Hey everyone
I recently bought the I AM Outdoor unit. The new one with the white box and the junction box. It came with 75 feet of cat 5 cable. When I got it home I turned it on inside just to make sure everything worked and it sounded great! There was no hum in it and sound was good for that transmitter. I then started putting my transmitter at the location I wanted on the side of the house. I ended up using most of that Cat 5 cable,I am wondering if this could be the cause of the hum? It is stretched the majority of the way. Also I havent hooked it to a good ground yet. This may also be the cause? I do have a wire running from the little lug on the bottom of the box to a nearby faucet right now, until I can get some time to work with it. The noise just frustates me. I am just wanting some other answers to make sure I am not missing something. Any suggestions or help. Thanks everyone. I do not like hum and I would think with it being grounded in the box it should not have this issue??

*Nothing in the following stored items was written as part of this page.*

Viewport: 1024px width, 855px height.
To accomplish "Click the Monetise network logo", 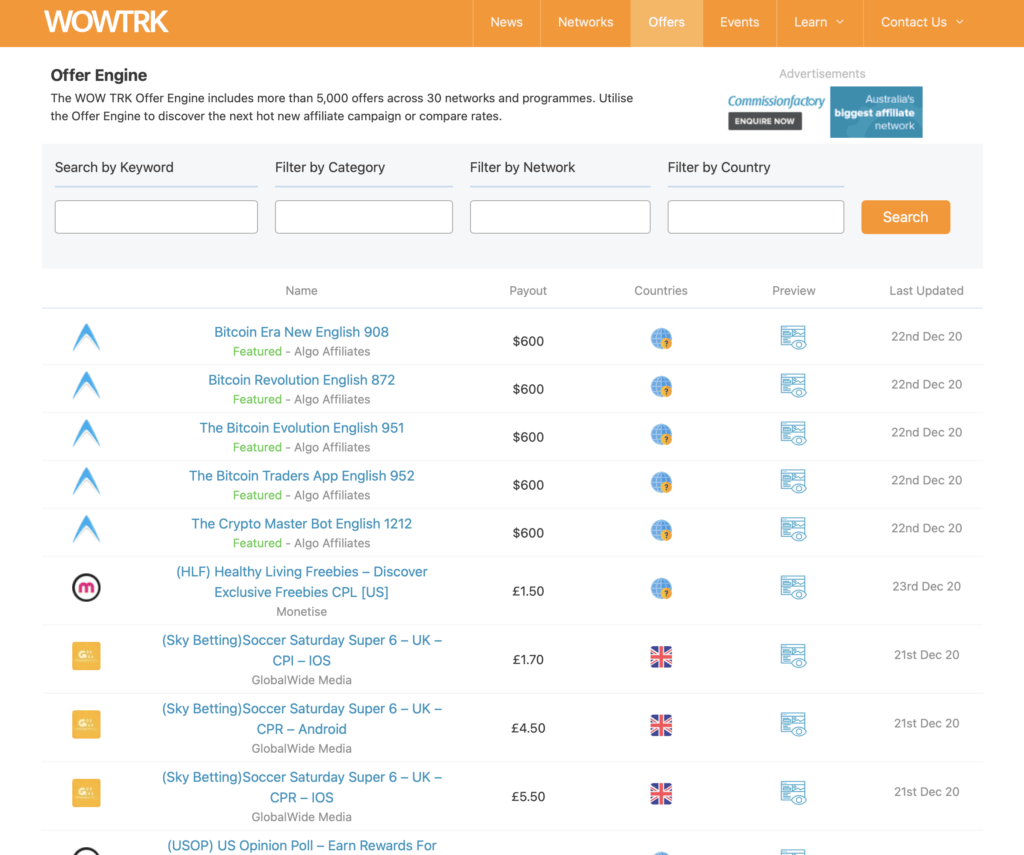I will pos(87,588).
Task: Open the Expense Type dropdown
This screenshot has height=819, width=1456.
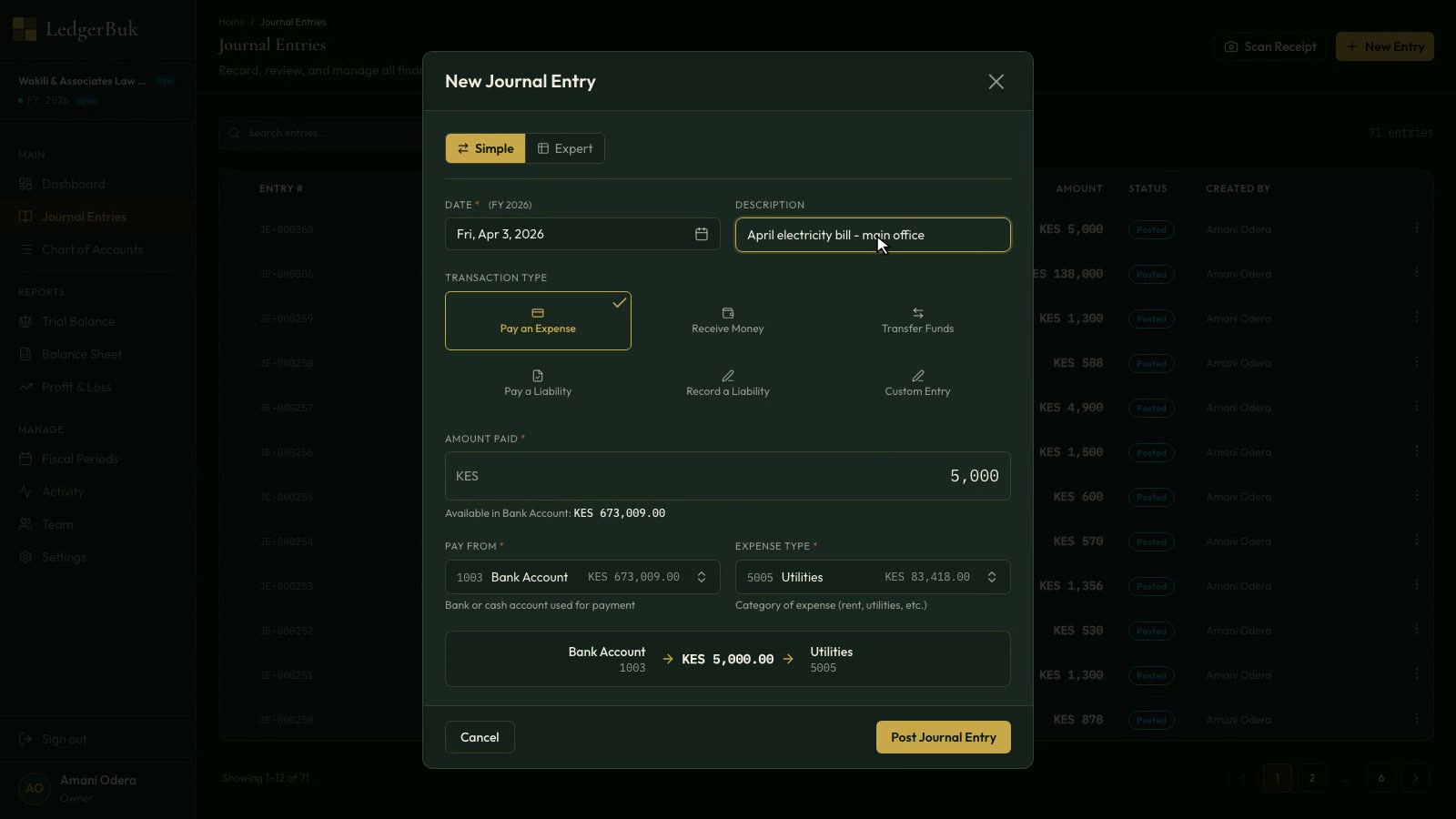Action: point(872,577)
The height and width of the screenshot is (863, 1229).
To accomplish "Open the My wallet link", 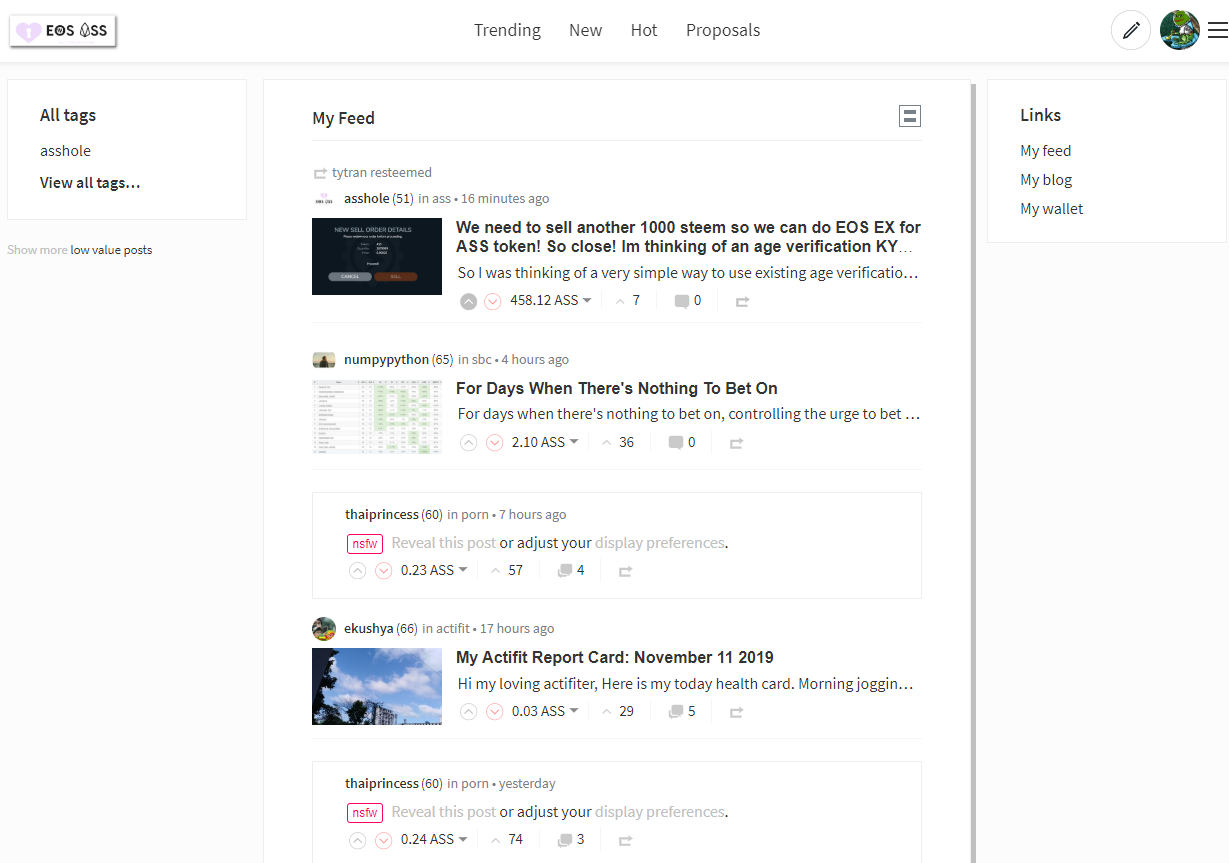I will [1051, 209].
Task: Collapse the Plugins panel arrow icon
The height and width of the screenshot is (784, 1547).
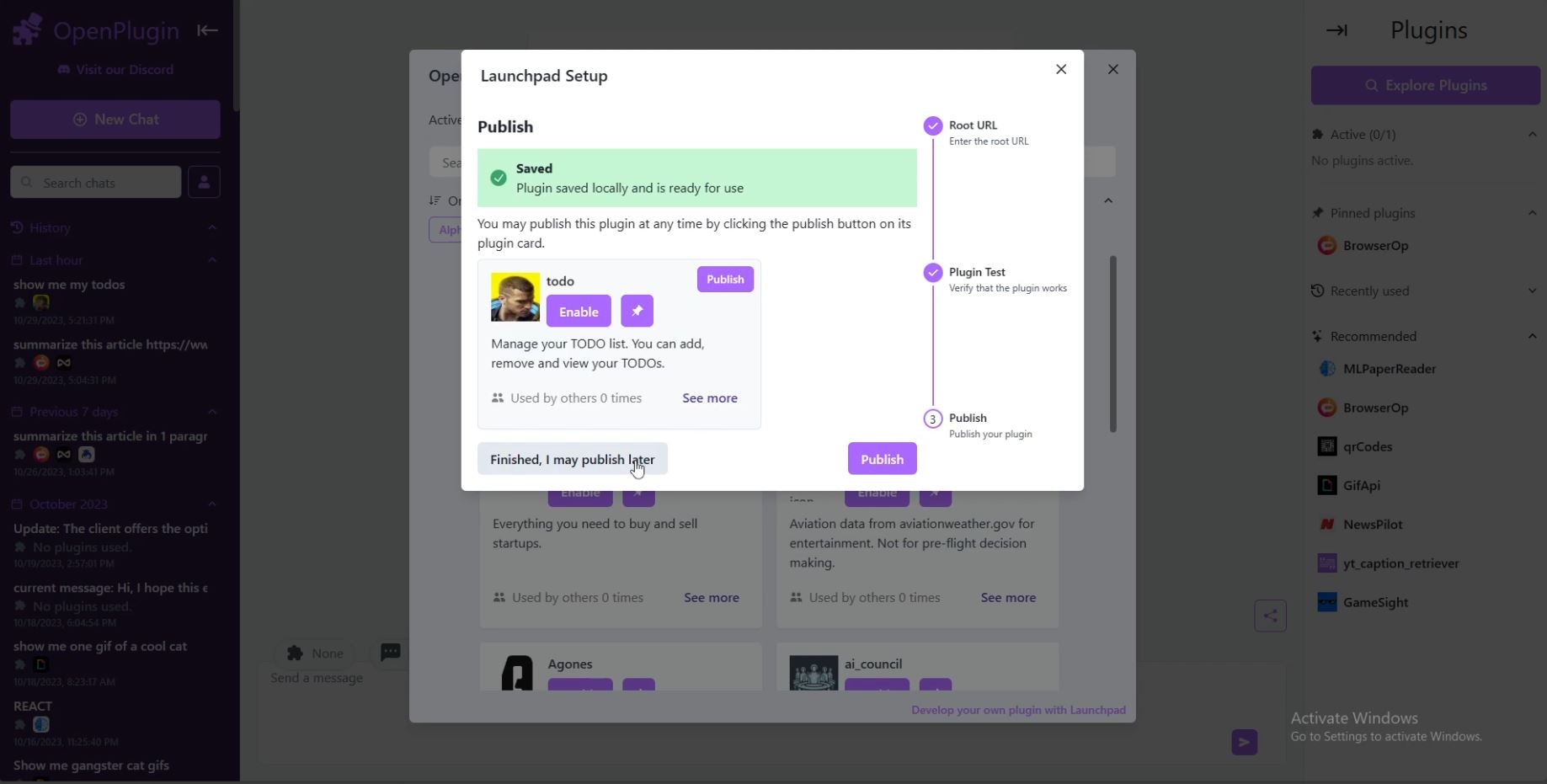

Aside from poor power supplies, I've found that most hum conditions occur due to issues in the audio - you could try getting a ground isolator and see if that helps.
TH's are unbalanced audio. that long of an unbalanced run close to even a 100mW am transmitter with a short radiator is going to cause hum. poor grounding is also likely an issue
best cure i can offer is a henry matchbox at the transmitter end and running balanced all the way to the match box with a short run of unbalnced.
also a really good ground with a ground plane under it will help things.
Yeah, I know humming on your station is no good. I do my station on FM(Canada) but have the same thing. The wallwarts used to power these are the main cause of this. I found the switching ones used for laptops(block style) work best. The wholehouse transmitter works with a USB charger type 5 volt adaptor and some are better than others. Still have to use some ferrite clamps on the power cord and audio line in cord. The laptop style blocks come in voltages close to the 18Volts used by the TH transmitter. If those suggestions don't work you can get a much better power supply...not a wallwart but a "real" power supply from an electronics component store or online. If you powered the TH from three 6 volt lantern batteries you would have no hum which proves that not properly filtered 60HZ A/C is the culptit.
Mark
First identify the audio frequency of the hum. If it's a 60Hz AC hum, then it's likely disparities between the audio ground, the transmitter chassis ground, and/or the faucet. I'd remove the TX faucet ground first because, assuming a single faucet, you may have connected the transmitter chassis ground to both hot (goes to the water heater which likely has it's own ground) and cold pipes, or the pipes may be PVC somewhere in line, in which case of course there is no ground at all. If you want to ground the chassis to a pipe, it must be only the cold water, preferably where it enters the house, and it must be metal all the way under the ground.
Another method might be to connect it to a ground rod or grid which serves the house electric or, even better, its own ground rod, at least 8' or more deep.
If the power supply is not properly filtered it can generate hum, but not necessarily at 60 Hz.
There is no such thing as a perfect ground...there is almost always a leak somewhere, hopefully negligable. If the audio common ground is from a sound source which is plugged into a different outlet than the TX, it could create a disparity causing a potential, i.e., flow across the chassis, often a source of hum.
Others have brought up bal/unbal situation, correctly assigning the possibility of hum to the susceptability of unbalanced line. However, it seems the unit may be getting both power and audio through twisted pairs of ethernet cable which is (or should be) balanced, a fairly common practice in home entertainment systems today, but in this case it should be SHIELDED (the thicker stranded wires), not the unshielded thinner cable used to lay built in in-wall ethernet sockets.
If I truly had my 'druthers I would like to carry my audio in digital optical cable, which is not vulnerable to EMI, but in lieu of that, I'll likely use industrial grade ethernet cable (Cat 7A...with the outer yellow jacket) for both power supply and audio...each of the twisted pairs have their own separate shield, plus the whole cable is also shielded...very stable and tough enough...but kinda pricey.
HTH...
I have a hum right now that I've identified as coming from a switching power supply which powers a wi-fi audio receiver that provides the audio for the AMT5000 transmitter.
After ruling out the DC power connection and the audio line, it turns out the switching supply is injecting a buzz straight into the household AC wiring.
I'm going to loop the AC cord a few times through a toroid in hopes of reducing the hum.
An interesting observation is that the hum only appears on radios oriented in a certain direction; if the radio is turned 45-degrees, the hum disappears. Therefore it seems to have its own polar angle.
Outside the building the buzz is not heard at all on the radio station, which tells us that it is not modulating the carrier.
I too have encountered hum in the studio that isn't being broadcast out very far. I.e., close in, the radios are picking it up from house wiring independent of the broadcast signal.
Also, I called the power company because I've recently detected significantly more noise on the power lines than there was a couple of years ago. I think the data being sent on the power lines is much more, and wider band, and at least responsible for some of it ('leaking' out), if not the total culprit. Has anyone else noticed this in your respective areas?